The Effects of 2D and 3D Smoothness on Motion Segmentation
M.J. Bravo and H. Farid
Investigative Opthalmology and Visual Science (ARVO), Fort Lauderdale, FL, 1998


Purpose: To measure the sensitivity of observers to small, local perturbations in the flow field produced by the rotation of a rigid plane and to determine whether performance is based solely on detecting deviations in the smoothness of the 2D flow field.

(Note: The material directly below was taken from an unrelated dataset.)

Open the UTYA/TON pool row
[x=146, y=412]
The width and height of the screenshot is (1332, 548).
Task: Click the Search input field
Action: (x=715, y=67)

Methods: Test stimuli simulated a textured plane rotating about a vertical or horizontal axis viewed under perspective projection. The plane's texture consisted of eight patches of dots arranged in a circle around the fixation point. As the plane rotated, the patches moved and their shapes changed, however, the shape of one patch, the target, did not change appropriately. That is, at the center of the target patch, the velocity was consistent with the plane, but the spatial derivatives of the velocity were not. The observer's task was to locate this target patch. Control stimuli were generated by transforming the test flow field in two ways: either each vector of the flow field was rotated by 90 degrees or the sign of either the Vx or Vy component of the flow field was inverted. Both transformations preserve the 2D smoothness of the flow, but destroy the 3D percept of a rigid plane.

Results: Subjects were able to locate the target patch in all three stimuli, but they required a larger deviation with the control stimuli compared with the test stimuli.

Conclusions: Observers are sensitive to local perturbations in a smooth 2D flow field, but they appear to be more sensitive to such perturbations when the flow field corresponds to a rigid 3D plane.